Andrea Smith was one of the keynote speakers last night at the NWSA, and jeez, was she amazing. In a way, I'm glad she doesn't teach at the College of Charleston, because she's so dynamic, smart, compelling, and energetic--and seems so much like a person I'd love to hang out with--that I fear she'd throw off my whole vibe, my bumbling attempts to achieve a work/life balance, my efforts to accept my own hypocrisy, etc. If I were to hang around her, I think she'd bump everything up to a new level in ways that would be transformative and amazing, but also, you know, exhausting.
This post should be titled "Tired feminist blogger doesn't think she can change the whole world just yet." Andrea Smith, though, seems like someone who is absolutely in the process of changing the world and having a great time doing it.
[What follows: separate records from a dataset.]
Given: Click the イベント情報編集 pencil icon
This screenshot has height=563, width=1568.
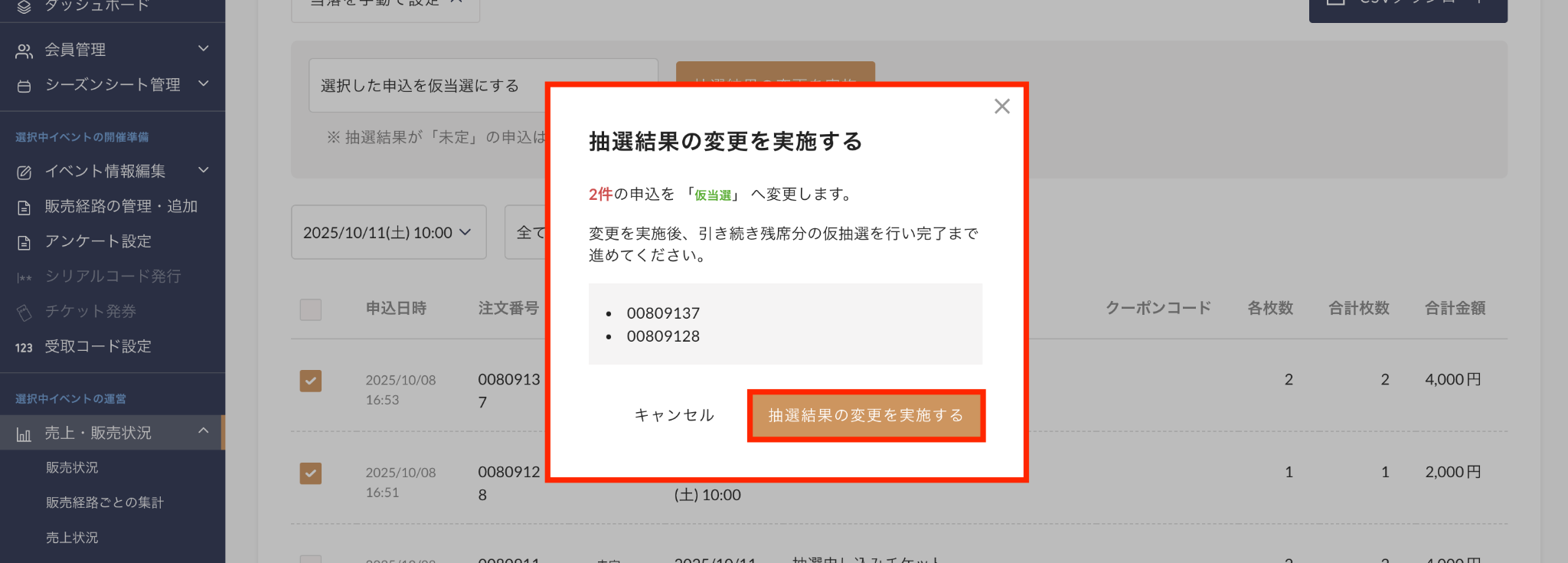Looking at the screenshot, I should (24, 172).
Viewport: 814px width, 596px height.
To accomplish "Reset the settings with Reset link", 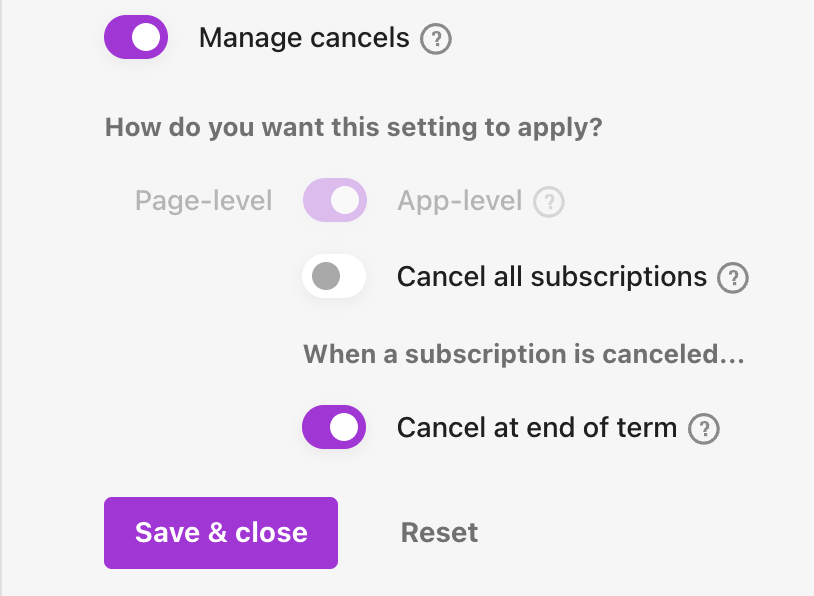I will [439, 532].

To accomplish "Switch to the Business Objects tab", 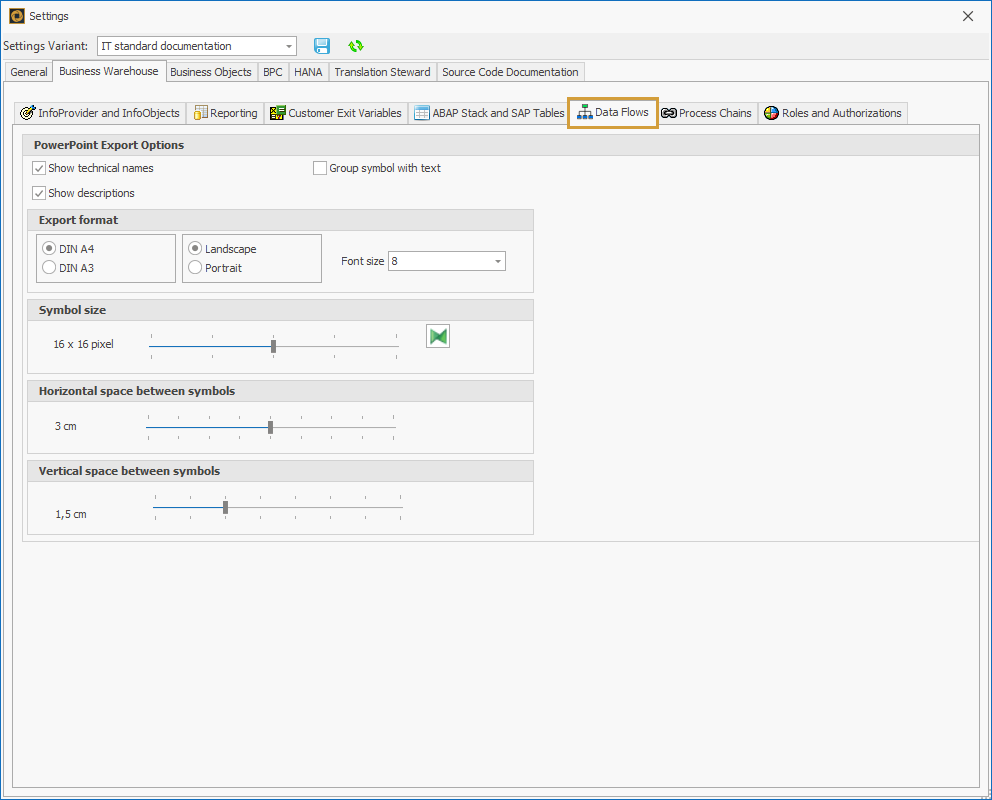I will point(211,72).
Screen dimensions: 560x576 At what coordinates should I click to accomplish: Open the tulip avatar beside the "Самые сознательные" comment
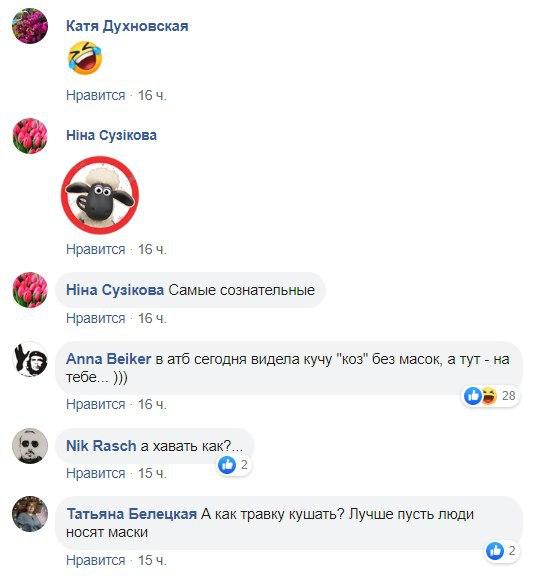coord(30,290)
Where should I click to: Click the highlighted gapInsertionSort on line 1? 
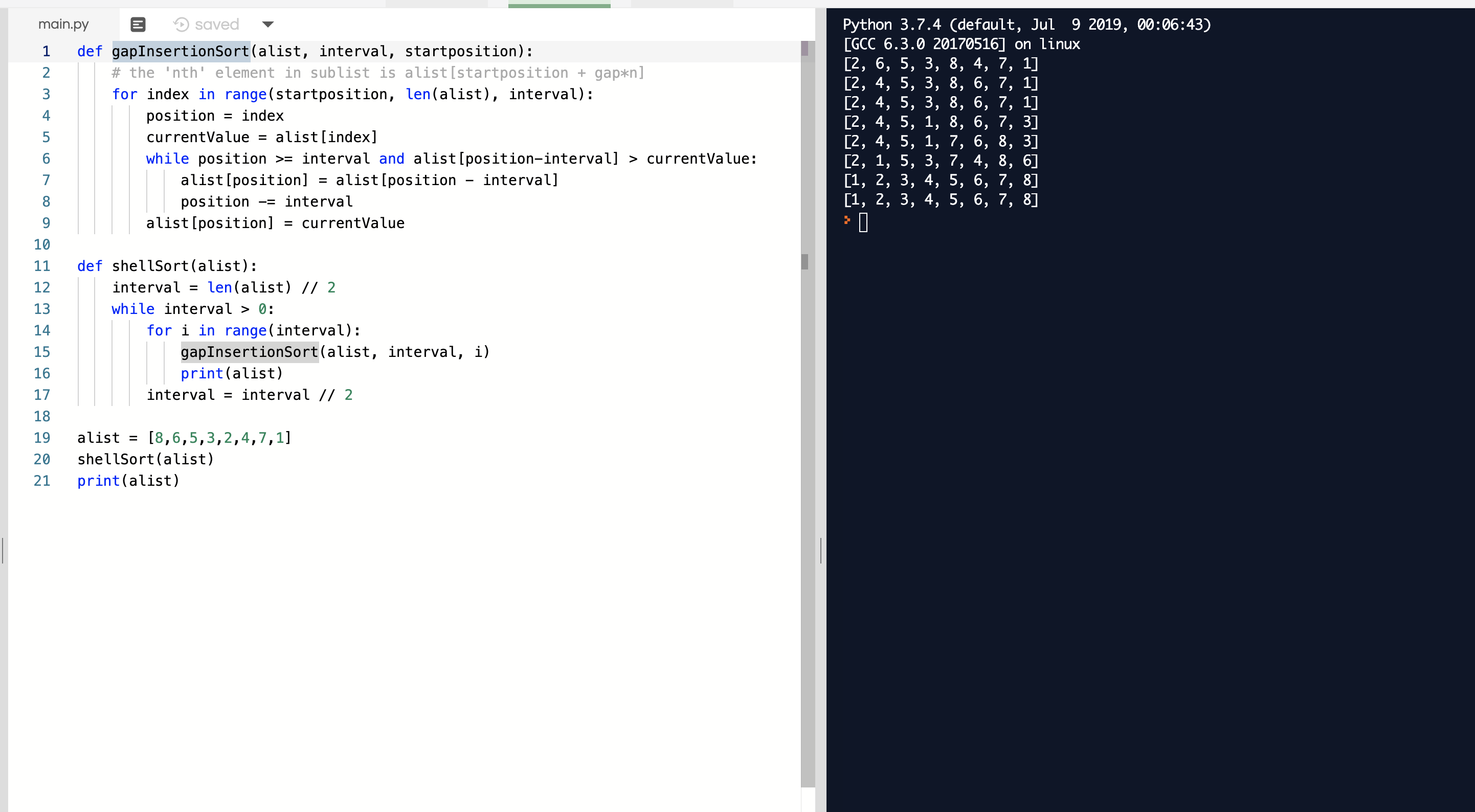(x=181, y=52)
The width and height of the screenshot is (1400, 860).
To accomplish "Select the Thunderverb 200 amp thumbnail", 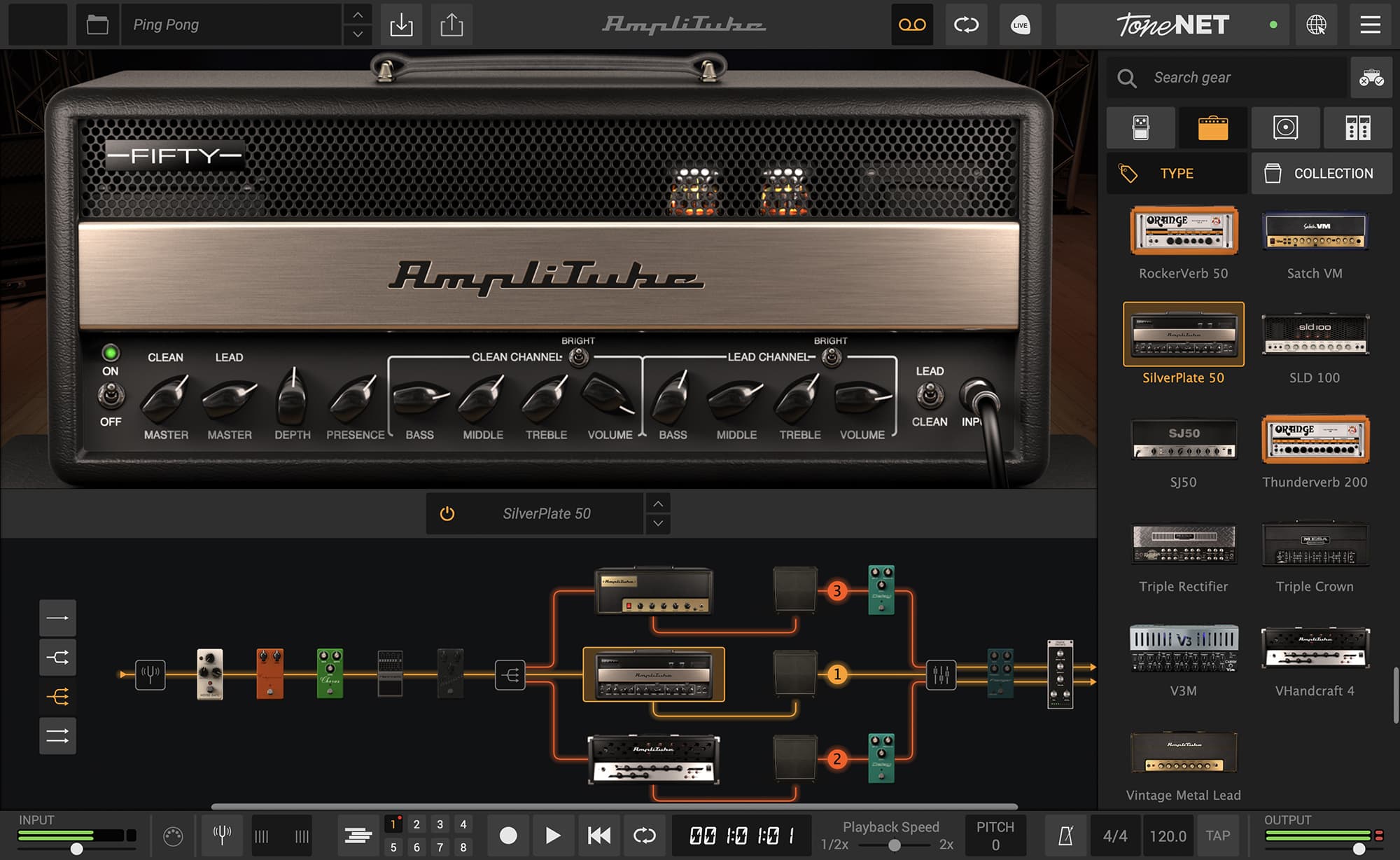I will pos(1315,440).
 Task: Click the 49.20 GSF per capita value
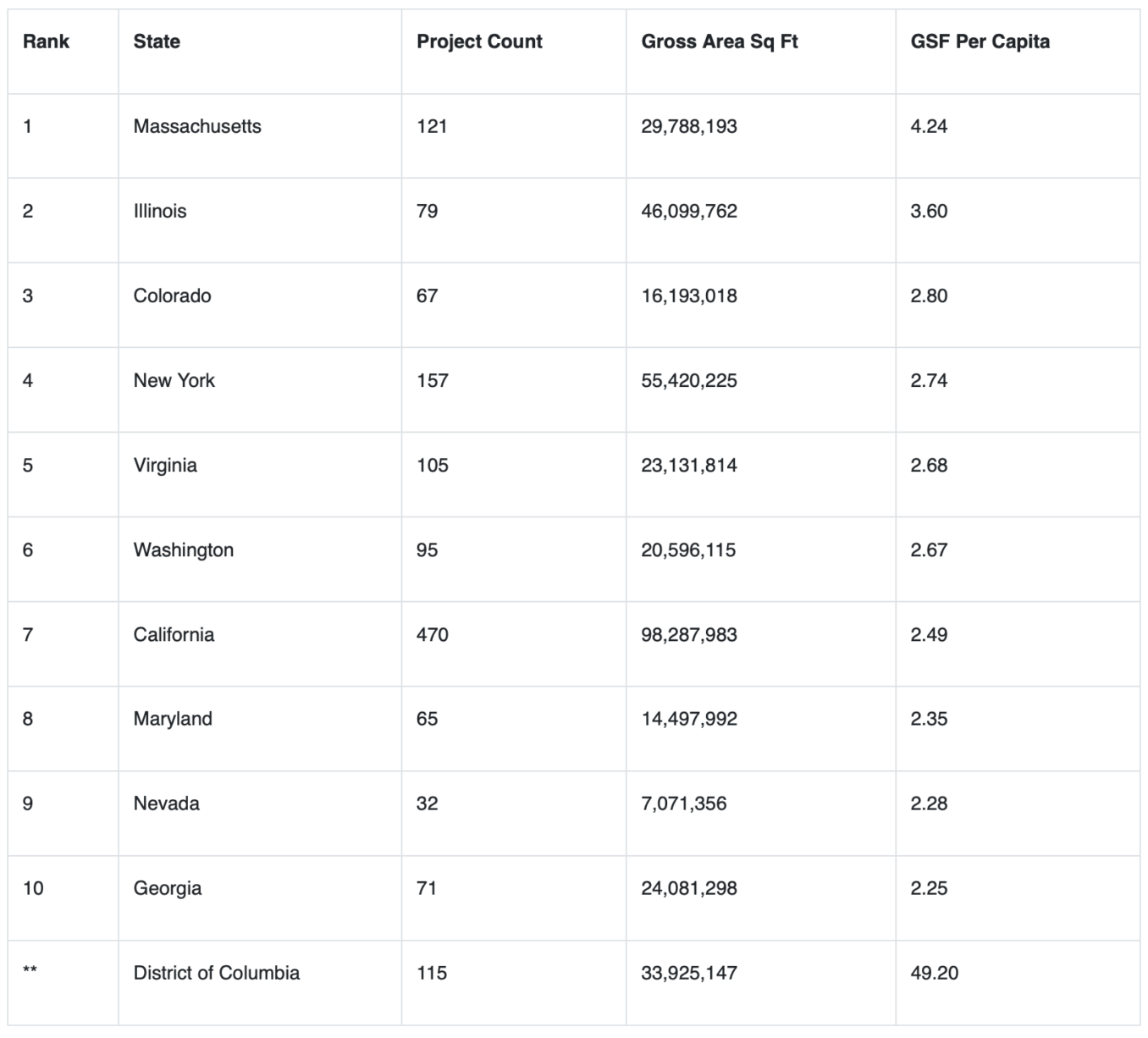934,973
She talked so fast--and coming from me, a fast-talker myself, that's saying a lot. At times I could only barely follow what she was saying because she was talking so quickly. But this was because she had a lot to say. She could rattle off the phrase "white supremacist, capitalist, colonizing heteropatriarchy" effortlessly. Here were some of the key points I walked away with:
- 5% of people on the planet have all the guns and money. The other 95% have a lot of people power, but we have to figure out how to work together. And rest assured that some of those 95% are really irritating, so you have to wrangle around in your own head to get to a place of love and respect. Just because you find them irritating and even offensive, if we're going to change the world, you have to work with them.
- White supremacy operates via three pillars: anti-black racism, anti-indigenous peoples racism, and anti-"Oriental" (in the Said sense) racism. Anti-black racism works on the notion that black people (and by extension all people) are property: this is a pro-capitalism function. Anti-indigenous peoples racism suggests that these people should all be killed off so that their land can be taken. And anti-"Oriental" racism argues that these primitive folks are dangerous and need to be guarded against so that they don't take our stuff.
- Genocide isn't actually against the law. When people invoke the law and the Constitution, it's important to remember that genocide was actually foundational to the Constitution coming into being.
- If we're going to change the world, one important step is to change the way we live. Make the revolution happen at home by radically rethinking our own communities (in her mind this meant, in part, communalizing everything--childcare, food production, teaching college classes, etc.)